## THE PROBLEM
Could you retype exactly the line containing "Click Reddit icon beside アップボートの数" and every line after it in the data below, leaving out the pictures?

[Saved data entries]
----------------------------------------
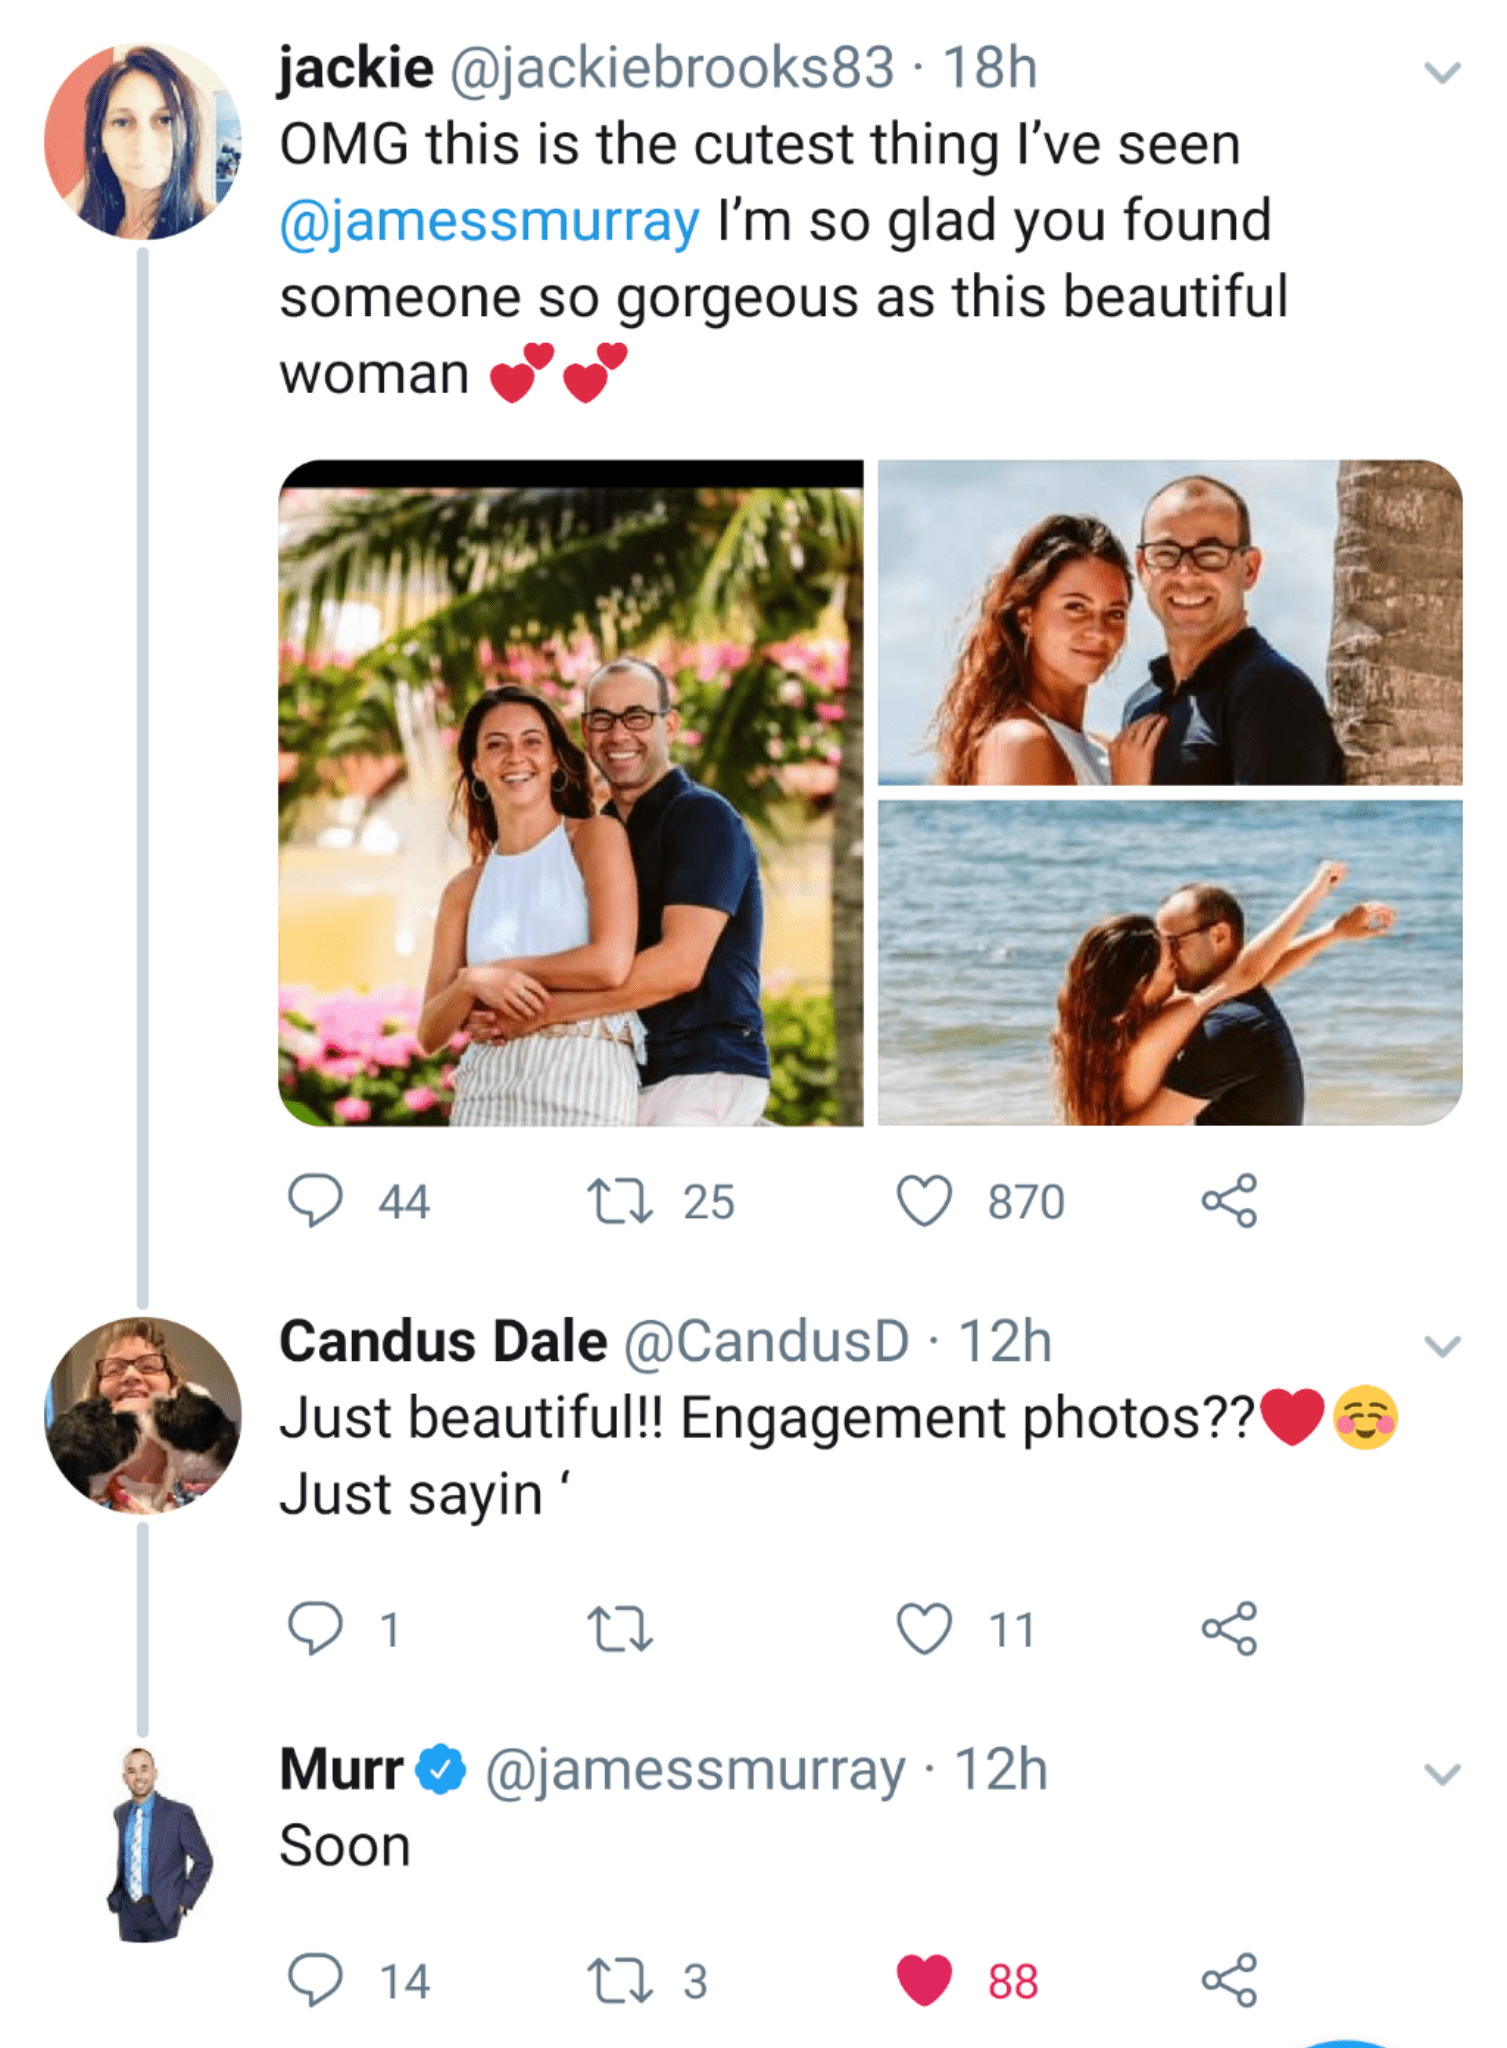
Task: Reply to Candus Dale's tweet
Action: click(315, 1629)
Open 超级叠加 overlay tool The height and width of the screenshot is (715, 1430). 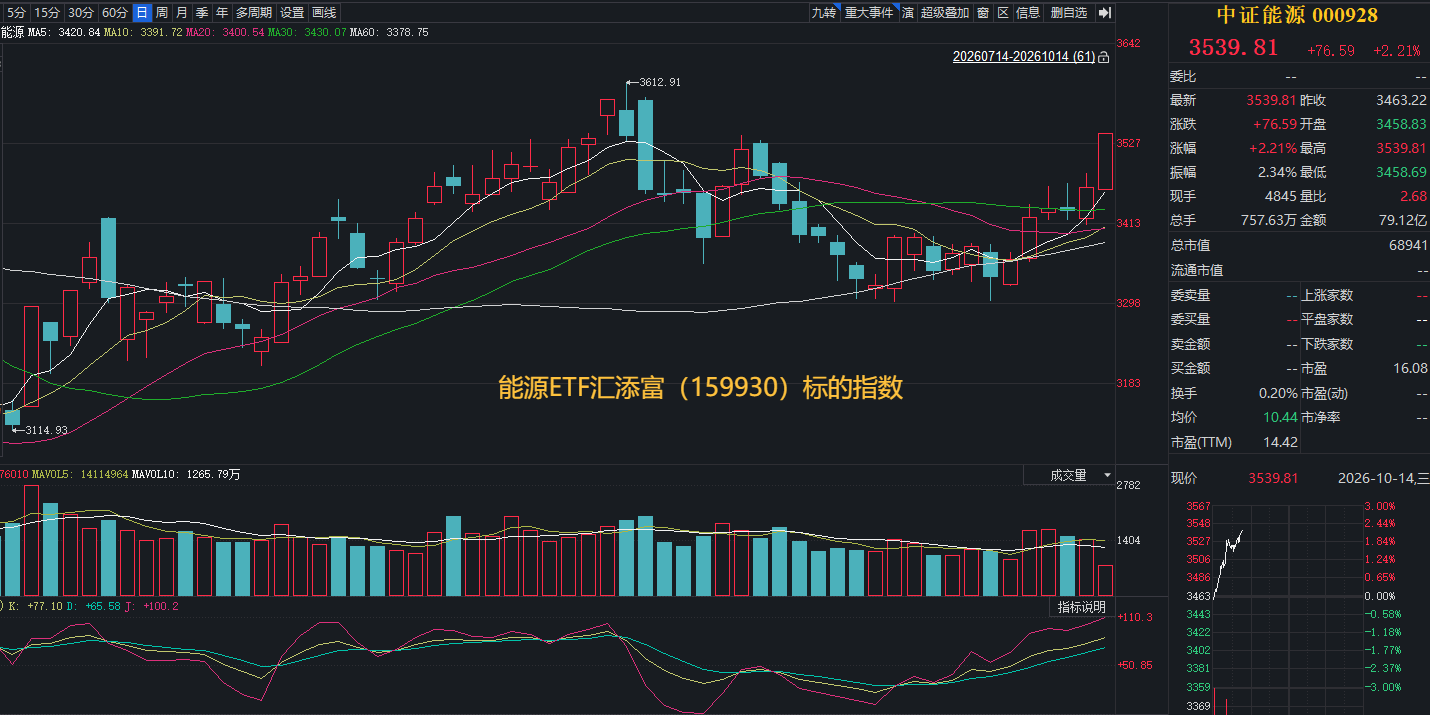point(945,13)
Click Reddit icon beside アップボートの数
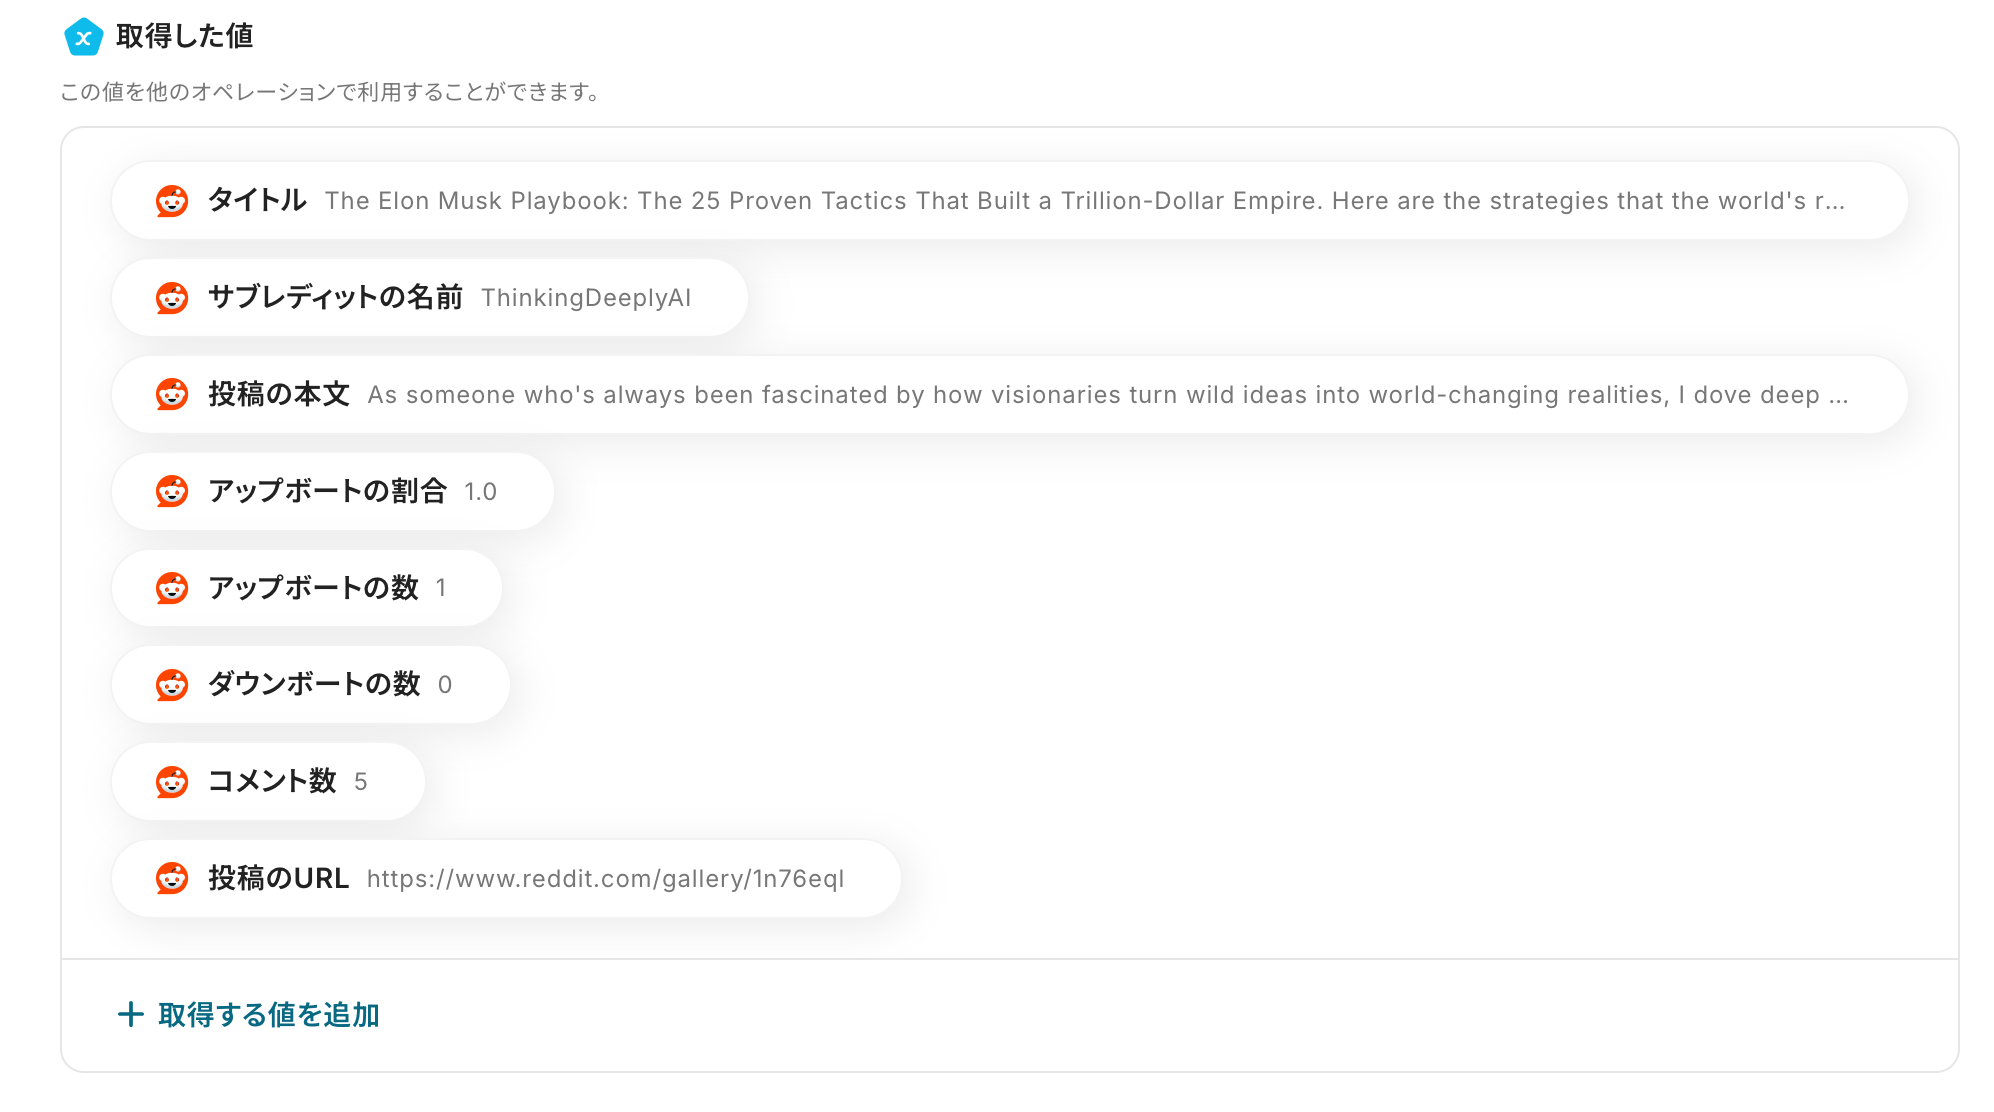Image resolution: width=1994 pixels, height=1112 pixels. pyautogui.click(x=172, y=588)
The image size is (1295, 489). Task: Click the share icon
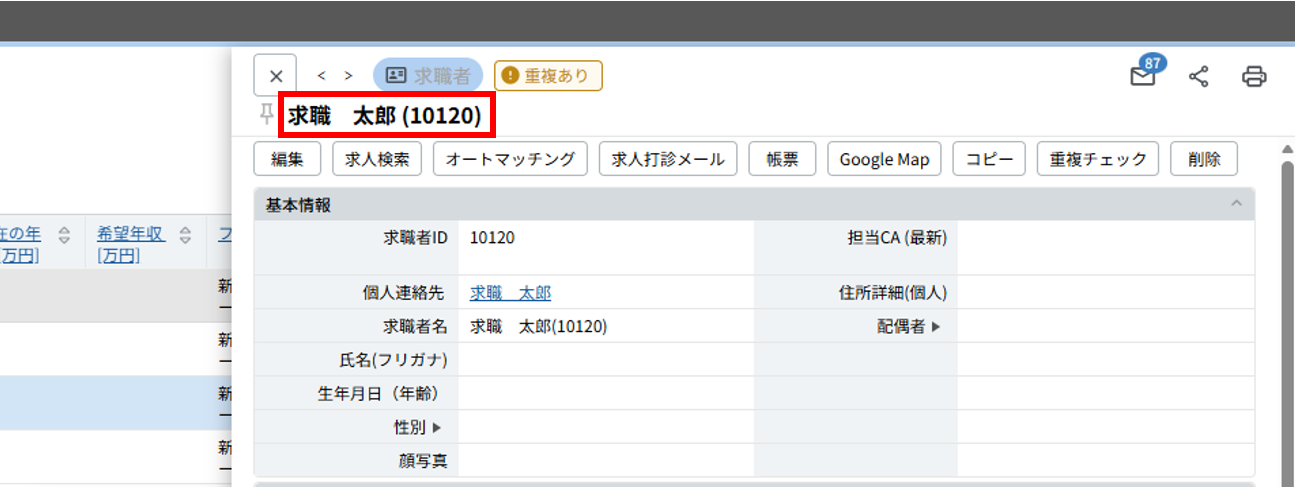pos(1199,76)
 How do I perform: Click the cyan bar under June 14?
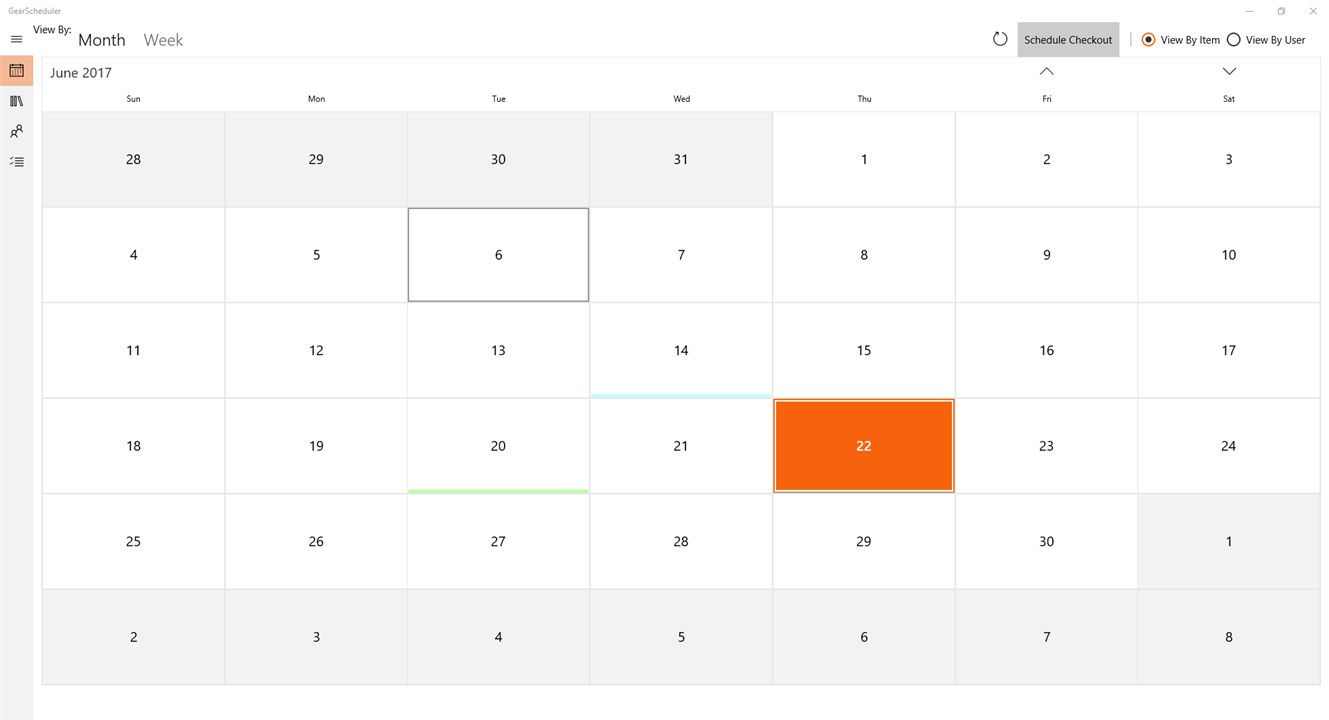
----------------------------------------
## TASK ANSWER
Click Reddit icon beside アップボートの数
Image resolution: width=1994 pixels, height=1112 pixels. pyautogui.click(x=172, y=588)
The image size is (1295, 489). Task: Click the share icon
pos(1199,76)
 How do I perform: Click the cyan bar under June 14?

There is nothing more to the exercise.